As a photographer, Mapplethorpe first gained recognition for his work documenting New York City in the late 1970. Later in his career, his focus shifted to the black male nude. His approach towards framing the Afro-American male proved overtly sexual and uncharacteristic of the tradition of fine art nudes. Mapplethorpe’s released “The Black Book” (1986) in tandem to “Black Males” (1983). Lacing the pages of the aforementioned are explicit photographs exuding an unparalleled eroticism. The Afro-American men, stripped of their clothing, are perversely objectified in an lewd and arousing manner. The images compiling Mapplethorpe’s body of work stray from the conventional aesthetic of nude portraiture in Western fine art, which traditionally captured the white female body.The palimpsestic female body is a site where cultural phenomenology and social perversions have historically been inscribed.

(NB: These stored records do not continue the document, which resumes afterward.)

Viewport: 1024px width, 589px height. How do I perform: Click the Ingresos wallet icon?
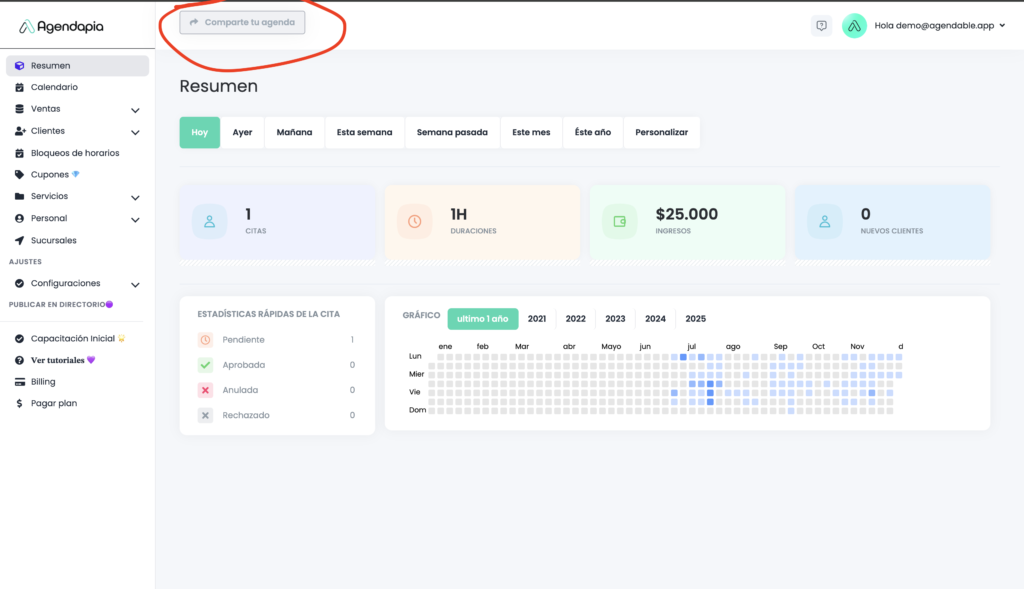(x=619, y=222)
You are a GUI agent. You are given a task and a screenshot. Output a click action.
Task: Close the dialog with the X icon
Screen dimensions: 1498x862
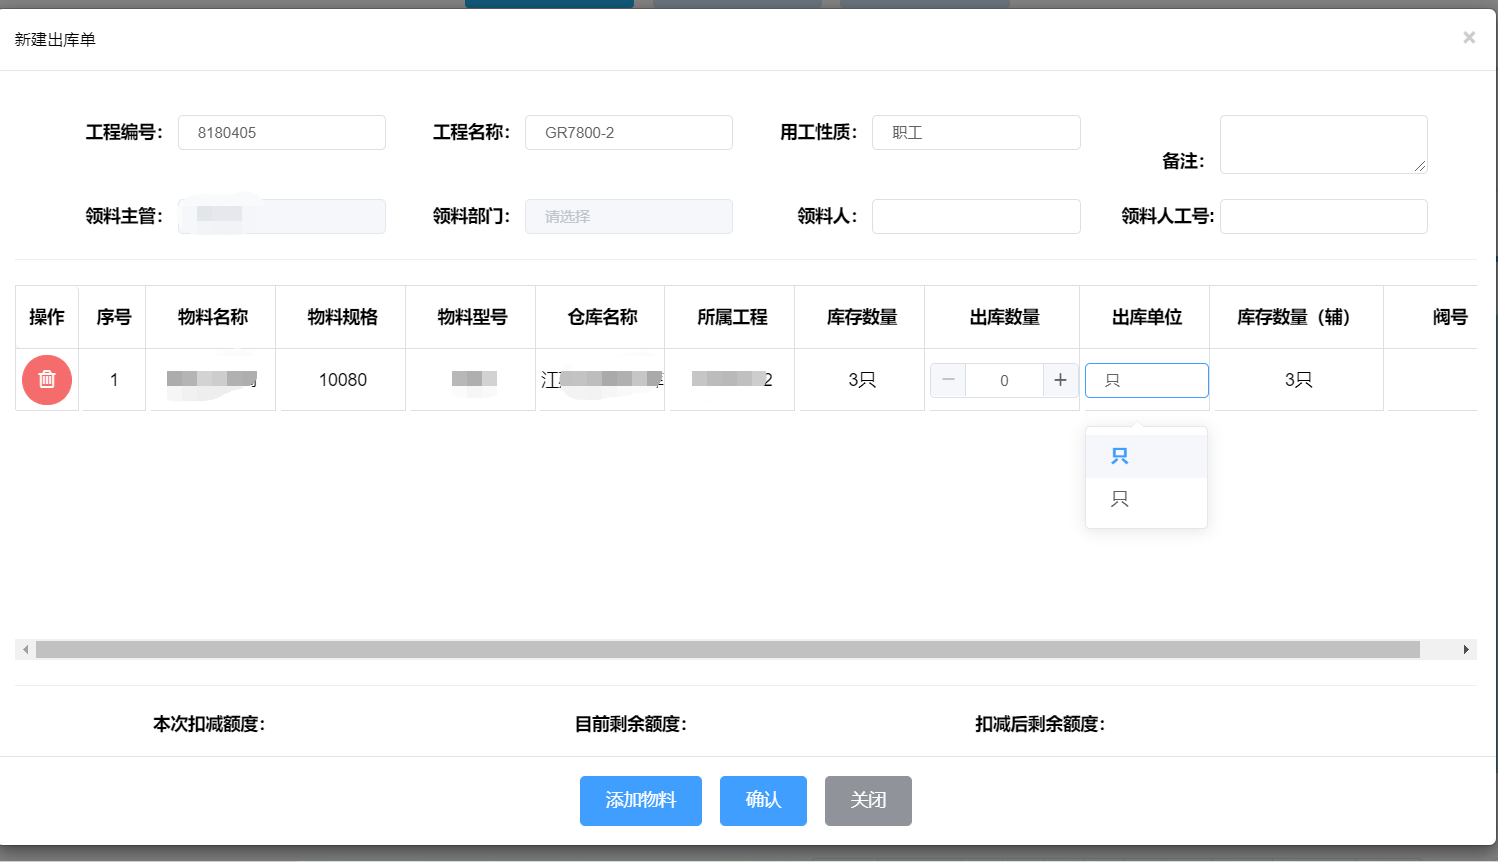tap(1469, 38)
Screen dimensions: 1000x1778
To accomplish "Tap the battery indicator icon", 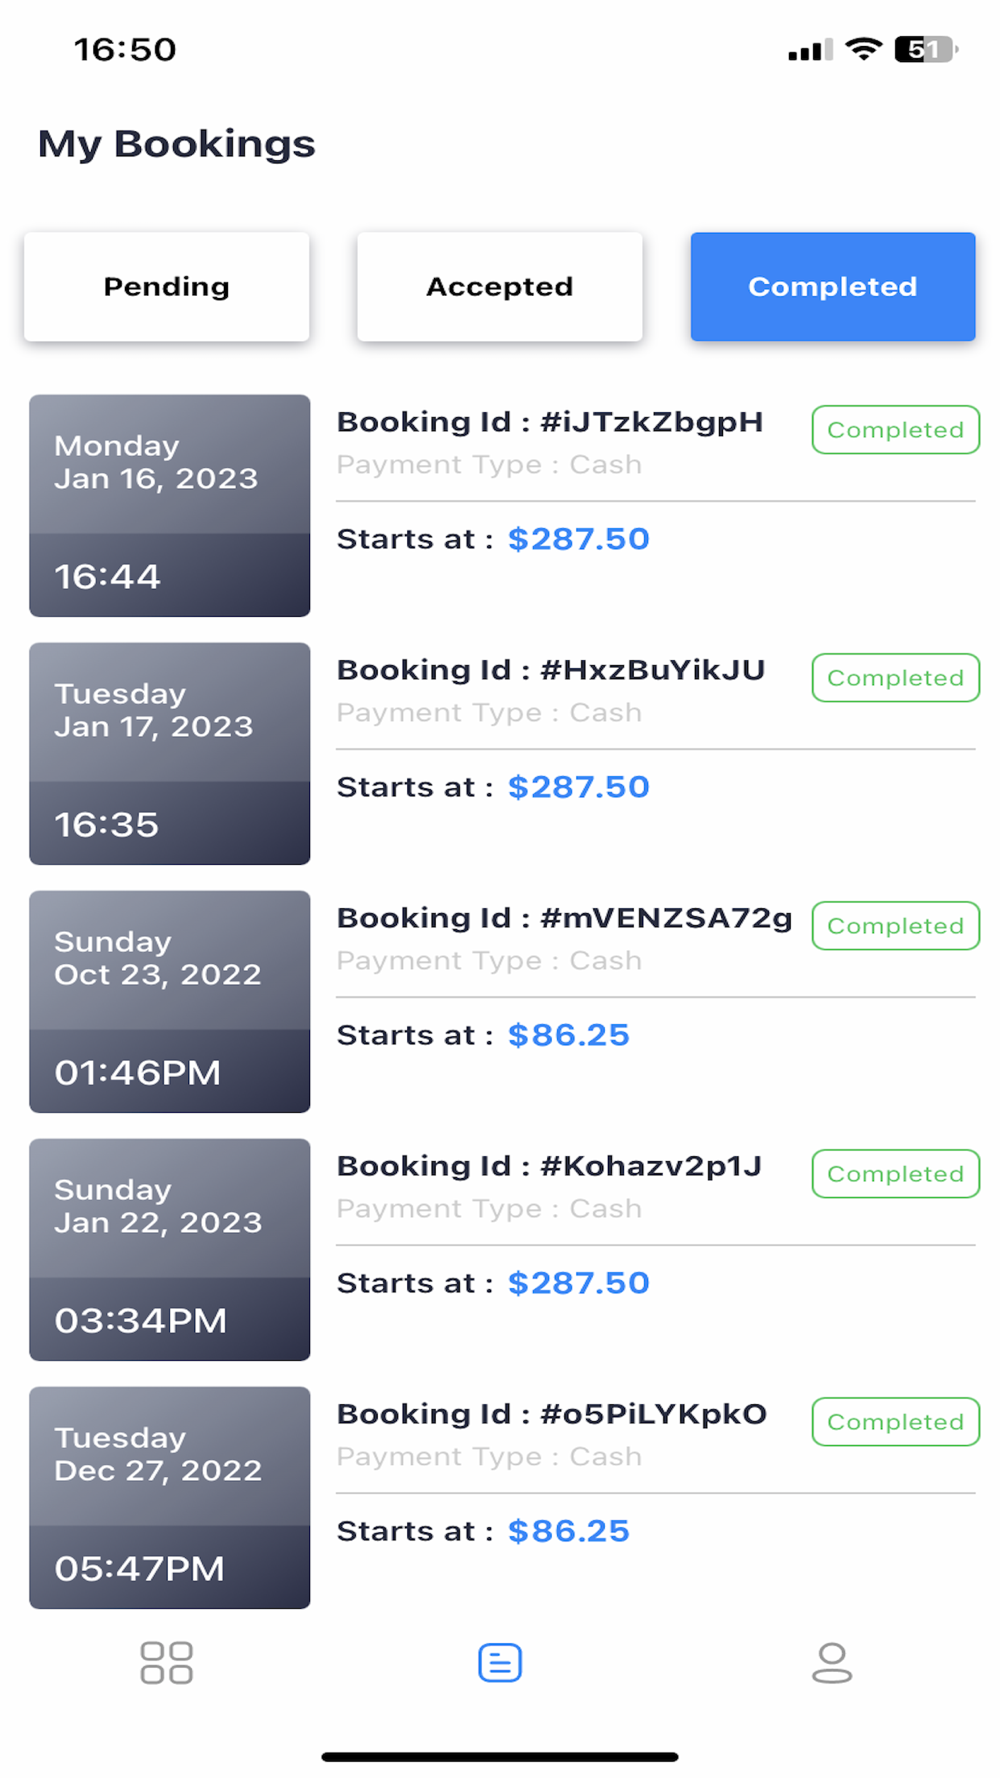I will click(926, 49).
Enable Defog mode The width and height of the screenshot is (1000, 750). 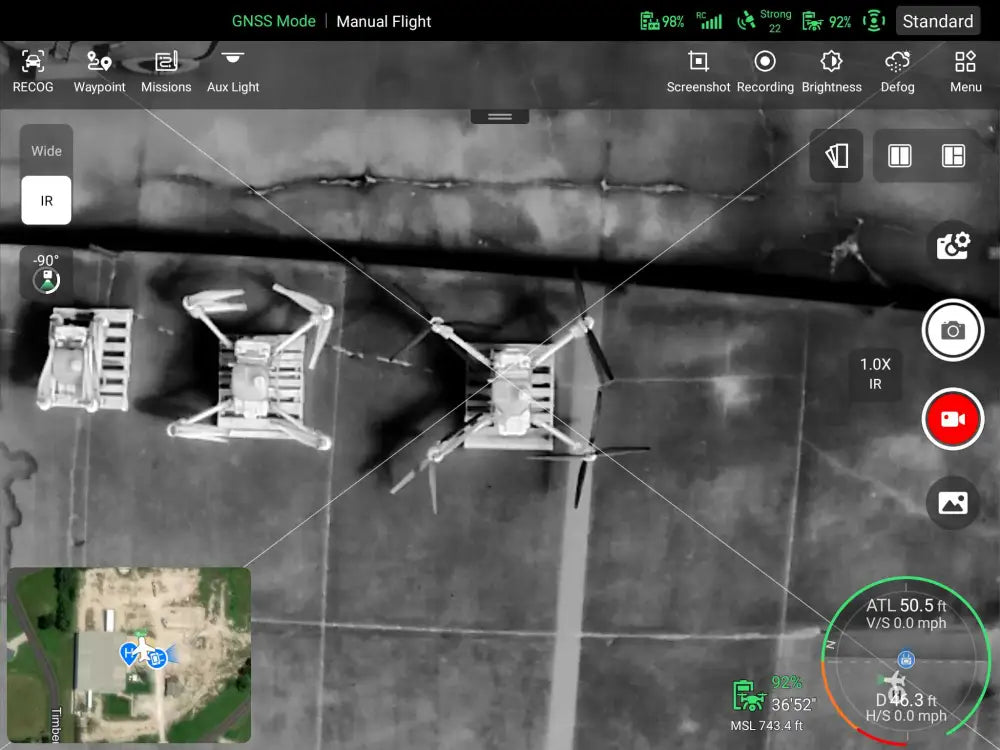pos(897,71)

In Ways of Seeing, John Berger famously articulates the disparity: “men act and women appear. Men look at women. Women watch themselves being looked at1” (Berger 45). Thus, women come to define themselves according to how they feel they are perceived. The “relation of the spectator to spectacle is an intricately gendered system2” (Pajaczkowska 12). The gaze outside the individual plays a prominent role in the construction of a female’s subjectivity and its objectification. “The image of the female nude can thus be understood not so much as a representation of (hetero)sexual desire, but as a form of objectification which articulates masculine hegemony and dominance over the very apparatus of representation itself” (Mercer 437). However, in the case Mapplethorpe’s nudes, the notion of the gaze is complicated by the fact that both the object and the subject are male. Having the male assume a passive position as object of the gaze destabilizes the hegemonic gender dichotomy.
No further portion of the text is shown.